Gluten Free, Paleo & Keto Blueberry Bagels
Oh, and if baking with cups rather than grams is your thing, just click on US Cups for an instant conversion.
For the keto bagels
- 1 tablespoon active dry yeast
- 2 teaspoons maple syrup or honey, to feed the yeast (NO SUGAR WILL BE REMAIN POST BAKE)*
- 120 ml water lukewarm between 105-110°F
- 192 g almond flour
- 42 g golden flaxseed meal or psyllium husk, finely ground
- 20 g whey protein isolate or more almond flour (in tablespoons)
- 1 tablespoon golden erythritol or sweetener of choice (no xylitol!)
- 2 1/2 teaspoons xanthan gum or 1 1/2 tablespoon ground flax seeds**
- 2 teaspoons baking powder
- 1/2 teaspoon cinnamon
- 1/2 teaspoon kosher salt
- 1 egg at room temperature
- 2 egg whites at room temperature
- 21 g extra virgin olive oil
- 1 tablespoon apple cider vinegar
- 1/2-1 cup blueberries to taste**
- Our keto bagels use the focaccia methodology (albeit different ratios), but do check out the video below for deets 'n tricks!

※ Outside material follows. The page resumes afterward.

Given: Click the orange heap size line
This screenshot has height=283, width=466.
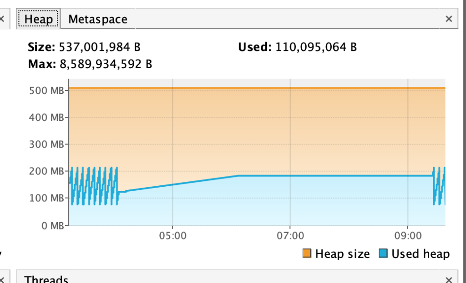Looking at the screenshot, I should (x=255, y=88).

- Add yeast and maple syrup (to feed the yeast, see notes) to a large bowl. Heat up water to 105-110°F, and if you don't have a thermometer it should only feel lightly warm to touch. Pour water over yeast mixture, cover bowl with a kitchen towel and allow to rest for 7 minutes. The mixture should be bubbly, if it isn't start again (too cold water won't activate the yeast and too hot will kill it).

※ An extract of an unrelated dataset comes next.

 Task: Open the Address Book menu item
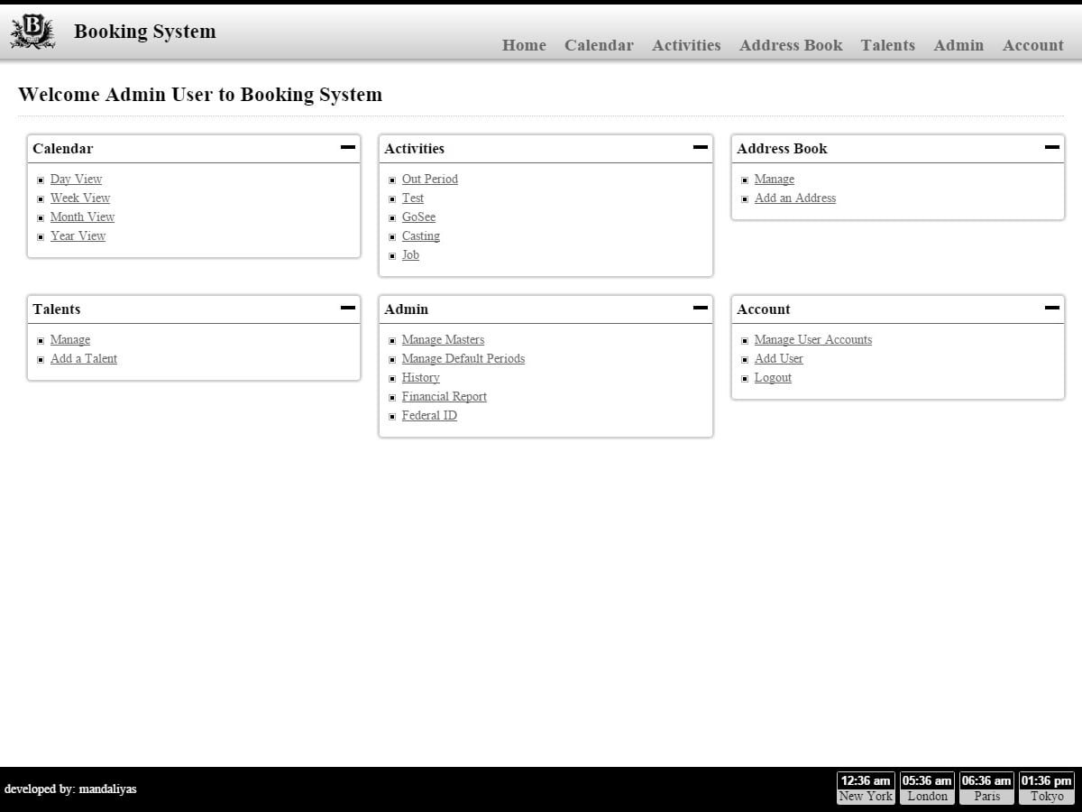(x=791, y=45)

- Mix your flours while the yeast is proofing. Add almond flour, psyllium husk (or flaxseed meal), whey protein isolate (or more almond flour), erythritol, xanthan gum, baking powder, cinnamon and salt to a medium bowl and whisk until thoroughly mixed. Set aside.

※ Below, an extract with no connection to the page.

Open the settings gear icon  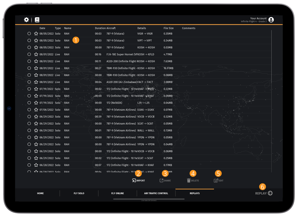pyautogui.click(x=26, y=20)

- Once your yeast is proofed, add in the egg, egg whites, olive oil and vinegar. Mix with a whisk or electric mixer for a couple minutes until light and frothy. Add the flour mixture in two batches, mixing until thoroughly incorporated. You want to mix thoroughly and quickly to activate the xanthan gum, though the dough will become very thick by the end and form into a round. Fold in the blueberries, don't worry if some pop and dye the dough (all the better!).
- Line a baking tray with a baking mat or parchment paper. Wet your hands (so the dough doesn't stick!) and divide the dough into 8 rounds. Smooth the rounds as much as possible and, using your index finger, make an indentation in the center, stretching out the dough until 'bagel shaped'. Cover with a oiled cling film (saran wrap) and place in a warm draft-free space for 20-60 minutes. You want to do 20 minutes for a denser bagel, and 40-60 for a fluffier one (I personally go for the longer rise as the yeast taste develops much more!).
- Preheat oven to 350°F/180°C while the dough is proofing. And if you're baking at high altitude, you'll want to bake it at 375°F/190°C.
- Brush with an egg white wash (better browning), sprinkle with toppings of choice (can't go wrong with cinnamon sugar here!), and bake for about 20-25 mins until deep golden. Check in on them at minute 10-13, and cover with aluminum foil if needed.
- Allow the bagels to cool completely for best texture, as the bread will continue to cook while cooling resulting in a better crumb. But if you can't hold your horses, at least give it 15 minutes before digging in.
- Keep stored in an airtight container at room temperature for a couple days, giving it a light toast before serving again. These guys also freeze great.